» BRANO RIPORTATO
╭──

Soprattutto potrebbe stare come metodo. Il realismo, come dottrina, difficile è non caschi nel materialismo e nel sensismo, come in Locke e Condillac. Il realismo come metodo è quello di Bacone e di Galilei, e questo fu uno de’ piú grandi progressi che abbia fatto lo spirito umano. E se l’abuso del pensiero e il progresso delle scienze naturali ha ricondotti gli uomini in questa via, non abbiamo che a rallegrarcene.
Quanto a questo, il Kirchmann è pienamente riuscito, e non si può che accettare con riconoscenza tutte le sue osservazioni, e far voti che il realismo penetri anche nella filosofia, seguendo la via percorsa giá da molti valorosi.
Abbiamo tutta una serie di principii economici, morali, filosofici, sui quali è vivuta la presente generazione. È bene si faccia la controprova e ciò che la pura speculazione ha suggerito, si metta al saggio dell’esperienza. Poiché il puro pensiero non giunge ad acquistar fede a’ suoi risultati, e i sistemi pullulano e la fede scema, stiamo all’esperienza, e dove l’esperienza non giunge, siamo modesti, non affrettiamo le conclusioni.
Il realismo è la revisione generale delle nostre credenze ed opinioni, e se la filosofia moderna può aver qualche orgoglio, è questo appunto che molti de’ suoi principii reggono a questa revisione.
Il realismo incoraggia gli studii serii, introduce nell’uso della vita pratica, distoglie dalle ipotesi e dalle generalitá, indirizza al possesso della realtá, restaura la fede nell’umano sapere, prepara una nuova sintesi, il secolo nuovo, ammassando nuovi materiali.
Molti si scoraggiano, e dicono: — Fine della metafisica — , come prima si diceva: — Fine della poesia — . Ma la metafisica e la poesia sono eterne, e hanno i loro tramonti, ma hanno pure il loro ricomparire sull’orizzonte. Giá vedete quanta metafisica pullula in mezzo al realismo. E cosa sono la selezione naturale, il principio dell’ereditá e della evoluzione, l’Inconsciente, gli stati interni degli atomi, se non conati metafisici? Ciò che ci dee dolere piuttosto è questa soverchia fretta di metafisica, forse piú come uno strascico di antica abitudine, che come vero risveglio, effetto di nuova e sufficiente preparazione.

╰──

Voci memorizzate:
╭──

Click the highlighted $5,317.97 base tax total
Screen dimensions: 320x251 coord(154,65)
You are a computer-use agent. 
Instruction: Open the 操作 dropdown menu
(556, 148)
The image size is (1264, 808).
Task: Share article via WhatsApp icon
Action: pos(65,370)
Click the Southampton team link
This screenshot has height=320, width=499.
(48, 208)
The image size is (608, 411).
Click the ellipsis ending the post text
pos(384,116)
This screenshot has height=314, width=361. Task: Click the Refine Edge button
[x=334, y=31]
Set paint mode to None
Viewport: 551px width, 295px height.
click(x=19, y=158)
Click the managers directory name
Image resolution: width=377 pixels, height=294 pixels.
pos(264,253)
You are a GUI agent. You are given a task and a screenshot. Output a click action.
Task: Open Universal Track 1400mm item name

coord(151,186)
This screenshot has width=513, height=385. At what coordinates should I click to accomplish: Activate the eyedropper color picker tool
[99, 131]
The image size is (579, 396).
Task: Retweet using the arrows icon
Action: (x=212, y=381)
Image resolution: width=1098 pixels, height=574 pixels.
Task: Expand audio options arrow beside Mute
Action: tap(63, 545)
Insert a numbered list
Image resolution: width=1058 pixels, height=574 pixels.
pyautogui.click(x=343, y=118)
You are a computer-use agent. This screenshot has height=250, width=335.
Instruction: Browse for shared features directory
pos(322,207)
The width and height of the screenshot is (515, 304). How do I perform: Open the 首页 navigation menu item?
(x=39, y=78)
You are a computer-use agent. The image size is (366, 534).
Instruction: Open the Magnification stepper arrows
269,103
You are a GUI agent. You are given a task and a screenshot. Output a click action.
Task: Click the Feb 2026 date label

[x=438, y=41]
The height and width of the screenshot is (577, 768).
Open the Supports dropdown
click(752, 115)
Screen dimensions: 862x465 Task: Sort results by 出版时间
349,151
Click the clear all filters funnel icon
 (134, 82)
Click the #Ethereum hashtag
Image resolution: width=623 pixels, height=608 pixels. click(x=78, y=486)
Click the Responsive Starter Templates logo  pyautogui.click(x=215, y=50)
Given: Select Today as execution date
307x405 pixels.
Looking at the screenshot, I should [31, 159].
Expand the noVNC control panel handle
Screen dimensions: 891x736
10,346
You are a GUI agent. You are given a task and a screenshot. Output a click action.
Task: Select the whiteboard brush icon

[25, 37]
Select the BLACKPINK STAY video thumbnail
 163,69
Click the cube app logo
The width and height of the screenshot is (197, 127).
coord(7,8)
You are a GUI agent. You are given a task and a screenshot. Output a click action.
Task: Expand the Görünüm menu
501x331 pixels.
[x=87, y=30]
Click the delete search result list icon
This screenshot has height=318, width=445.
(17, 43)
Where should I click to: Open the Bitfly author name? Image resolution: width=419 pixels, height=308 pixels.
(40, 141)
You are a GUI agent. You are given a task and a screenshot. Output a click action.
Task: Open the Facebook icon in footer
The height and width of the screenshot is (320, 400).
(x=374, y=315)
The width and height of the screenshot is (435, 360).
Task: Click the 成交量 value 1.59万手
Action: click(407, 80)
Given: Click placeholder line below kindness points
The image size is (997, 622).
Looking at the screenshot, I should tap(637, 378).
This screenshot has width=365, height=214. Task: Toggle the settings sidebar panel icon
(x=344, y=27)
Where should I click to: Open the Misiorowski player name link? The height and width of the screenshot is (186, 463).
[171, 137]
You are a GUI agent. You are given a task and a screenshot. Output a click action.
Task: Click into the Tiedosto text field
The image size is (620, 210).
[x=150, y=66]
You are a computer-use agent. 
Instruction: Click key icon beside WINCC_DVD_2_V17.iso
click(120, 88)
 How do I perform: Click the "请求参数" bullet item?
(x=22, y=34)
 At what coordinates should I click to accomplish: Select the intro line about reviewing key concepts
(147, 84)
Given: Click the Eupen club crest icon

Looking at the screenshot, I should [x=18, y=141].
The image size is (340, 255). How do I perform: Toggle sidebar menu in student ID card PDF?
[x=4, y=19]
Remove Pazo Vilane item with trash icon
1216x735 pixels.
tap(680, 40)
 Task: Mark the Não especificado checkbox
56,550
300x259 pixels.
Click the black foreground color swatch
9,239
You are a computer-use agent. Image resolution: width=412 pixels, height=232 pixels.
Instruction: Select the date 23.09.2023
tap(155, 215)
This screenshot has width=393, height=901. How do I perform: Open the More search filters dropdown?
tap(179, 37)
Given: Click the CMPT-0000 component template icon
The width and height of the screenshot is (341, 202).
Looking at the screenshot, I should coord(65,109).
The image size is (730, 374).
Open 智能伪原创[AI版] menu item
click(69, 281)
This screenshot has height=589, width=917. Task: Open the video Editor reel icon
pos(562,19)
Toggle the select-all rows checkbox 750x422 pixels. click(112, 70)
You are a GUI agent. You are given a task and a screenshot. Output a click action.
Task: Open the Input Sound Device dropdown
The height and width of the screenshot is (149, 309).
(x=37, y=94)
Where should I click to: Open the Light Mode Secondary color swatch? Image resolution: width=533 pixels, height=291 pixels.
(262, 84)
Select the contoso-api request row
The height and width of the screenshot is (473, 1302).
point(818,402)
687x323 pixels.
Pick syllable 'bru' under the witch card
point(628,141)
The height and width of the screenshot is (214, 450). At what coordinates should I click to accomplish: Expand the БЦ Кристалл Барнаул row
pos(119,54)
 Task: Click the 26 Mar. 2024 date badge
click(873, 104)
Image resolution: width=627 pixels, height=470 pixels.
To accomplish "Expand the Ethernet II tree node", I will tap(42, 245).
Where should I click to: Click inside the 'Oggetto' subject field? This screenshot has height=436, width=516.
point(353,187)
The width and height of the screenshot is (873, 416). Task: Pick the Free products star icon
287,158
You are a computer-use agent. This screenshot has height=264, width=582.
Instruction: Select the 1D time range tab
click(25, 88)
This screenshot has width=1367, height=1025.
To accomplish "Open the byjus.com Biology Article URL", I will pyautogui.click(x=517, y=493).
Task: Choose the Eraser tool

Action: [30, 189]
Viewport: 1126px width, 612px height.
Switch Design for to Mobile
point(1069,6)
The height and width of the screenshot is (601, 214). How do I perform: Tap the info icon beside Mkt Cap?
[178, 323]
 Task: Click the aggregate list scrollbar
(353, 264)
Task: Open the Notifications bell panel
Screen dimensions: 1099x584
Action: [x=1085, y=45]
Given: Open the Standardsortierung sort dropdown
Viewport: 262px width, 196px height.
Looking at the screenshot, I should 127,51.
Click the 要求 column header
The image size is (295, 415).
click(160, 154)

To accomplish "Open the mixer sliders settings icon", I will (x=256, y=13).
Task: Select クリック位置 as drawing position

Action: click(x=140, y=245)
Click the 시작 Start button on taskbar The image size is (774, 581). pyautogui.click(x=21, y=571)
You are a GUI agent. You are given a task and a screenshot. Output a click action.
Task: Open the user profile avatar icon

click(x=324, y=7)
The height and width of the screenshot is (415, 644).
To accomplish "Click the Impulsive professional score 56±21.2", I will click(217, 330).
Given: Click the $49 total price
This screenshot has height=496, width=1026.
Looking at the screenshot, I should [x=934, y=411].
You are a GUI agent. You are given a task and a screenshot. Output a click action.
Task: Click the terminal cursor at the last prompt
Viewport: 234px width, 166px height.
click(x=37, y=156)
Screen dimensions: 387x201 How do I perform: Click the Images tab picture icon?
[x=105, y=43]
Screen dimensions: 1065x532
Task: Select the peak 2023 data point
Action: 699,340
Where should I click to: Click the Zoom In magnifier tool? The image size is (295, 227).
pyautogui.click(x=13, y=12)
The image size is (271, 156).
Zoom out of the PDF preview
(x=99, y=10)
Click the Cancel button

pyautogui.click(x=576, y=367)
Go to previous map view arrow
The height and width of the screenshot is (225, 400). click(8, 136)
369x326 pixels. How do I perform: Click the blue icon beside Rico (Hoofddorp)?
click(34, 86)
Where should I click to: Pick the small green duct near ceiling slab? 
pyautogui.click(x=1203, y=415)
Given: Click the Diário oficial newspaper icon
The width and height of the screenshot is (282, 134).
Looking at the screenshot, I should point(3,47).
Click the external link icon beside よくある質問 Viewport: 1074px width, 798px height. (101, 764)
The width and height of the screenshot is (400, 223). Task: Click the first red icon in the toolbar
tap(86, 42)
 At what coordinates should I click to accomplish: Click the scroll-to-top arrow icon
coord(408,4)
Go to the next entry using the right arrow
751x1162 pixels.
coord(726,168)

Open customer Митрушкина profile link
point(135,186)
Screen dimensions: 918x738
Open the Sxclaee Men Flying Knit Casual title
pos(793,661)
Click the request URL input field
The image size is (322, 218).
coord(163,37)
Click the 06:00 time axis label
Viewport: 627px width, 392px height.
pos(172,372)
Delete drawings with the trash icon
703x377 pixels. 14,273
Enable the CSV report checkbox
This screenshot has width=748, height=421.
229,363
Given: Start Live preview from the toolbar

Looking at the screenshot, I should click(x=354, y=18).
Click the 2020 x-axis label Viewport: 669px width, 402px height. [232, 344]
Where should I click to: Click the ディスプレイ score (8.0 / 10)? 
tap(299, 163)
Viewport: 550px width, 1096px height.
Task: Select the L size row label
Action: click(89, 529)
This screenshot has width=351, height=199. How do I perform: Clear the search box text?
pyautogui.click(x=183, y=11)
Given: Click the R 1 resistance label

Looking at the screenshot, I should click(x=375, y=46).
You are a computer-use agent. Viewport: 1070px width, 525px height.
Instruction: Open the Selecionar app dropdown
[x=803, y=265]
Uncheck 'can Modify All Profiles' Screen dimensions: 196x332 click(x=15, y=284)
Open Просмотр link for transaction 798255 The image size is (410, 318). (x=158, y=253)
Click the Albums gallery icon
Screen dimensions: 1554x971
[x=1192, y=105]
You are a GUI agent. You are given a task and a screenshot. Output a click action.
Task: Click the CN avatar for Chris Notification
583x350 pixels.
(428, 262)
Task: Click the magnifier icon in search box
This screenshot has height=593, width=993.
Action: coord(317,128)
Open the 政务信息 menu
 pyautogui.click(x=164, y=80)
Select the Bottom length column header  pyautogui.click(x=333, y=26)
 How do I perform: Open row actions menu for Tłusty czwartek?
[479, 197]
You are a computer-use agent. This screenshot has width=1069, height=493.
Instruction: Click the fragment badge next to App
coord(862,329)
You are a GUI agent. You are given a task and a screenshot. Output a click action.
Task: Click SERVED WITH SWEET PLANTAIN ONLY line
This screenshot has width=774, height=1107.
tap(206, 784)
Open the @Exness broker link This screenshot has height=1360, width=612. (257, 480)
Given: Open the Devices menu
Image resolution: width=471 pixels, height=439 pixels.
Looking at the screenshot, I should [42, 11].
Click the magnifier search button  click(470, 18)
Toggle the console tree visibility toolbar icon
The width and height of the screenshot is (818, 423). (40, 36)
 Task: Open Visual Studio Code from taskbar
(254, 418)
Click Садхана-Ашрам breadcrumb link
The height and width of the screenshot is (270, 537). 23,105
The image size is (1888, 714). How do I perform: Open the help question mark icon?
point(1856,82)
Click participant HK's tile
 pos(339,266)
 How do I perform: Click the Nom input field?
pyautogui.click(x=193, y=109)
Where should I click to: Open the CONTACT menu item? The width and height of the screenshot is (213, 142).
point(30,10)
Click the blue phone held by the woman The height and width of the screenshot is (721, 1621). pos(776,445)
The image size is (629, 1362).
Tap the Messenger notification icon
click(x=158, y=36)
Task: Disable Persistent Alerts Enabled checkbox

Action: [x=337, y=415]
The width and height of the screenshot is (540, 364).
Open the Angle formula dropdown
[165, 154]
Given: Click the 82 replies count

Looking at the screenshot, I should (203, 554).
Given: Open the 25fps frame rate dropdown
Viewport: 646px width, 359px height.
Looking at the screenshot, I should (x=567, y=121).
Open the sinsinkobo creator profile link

╰──

» COMPITI DA SVOLGERE
a) Secondo il brano sul realismo, a quali due nomi corrisponde il realismo inteso come metodo?
b) Riscrivi la parte del brano sul realismo che comincia con "Quanto a questo, il" e prosegue fino a "da molti valorosi.", sostituendo "filosofia" con "morale".

» SOLUZIONI DEI COMPITI
a) A Bacone e a Galilei.

b)
Quanto a questo, il Kirchmann è pienamente riuscito, e non si può che accettare con riconoscenza tutte le sue osservazioni, e far voti che il realismo penetri anche nella morale, seguendo la via percorsa giá da molti valorosi.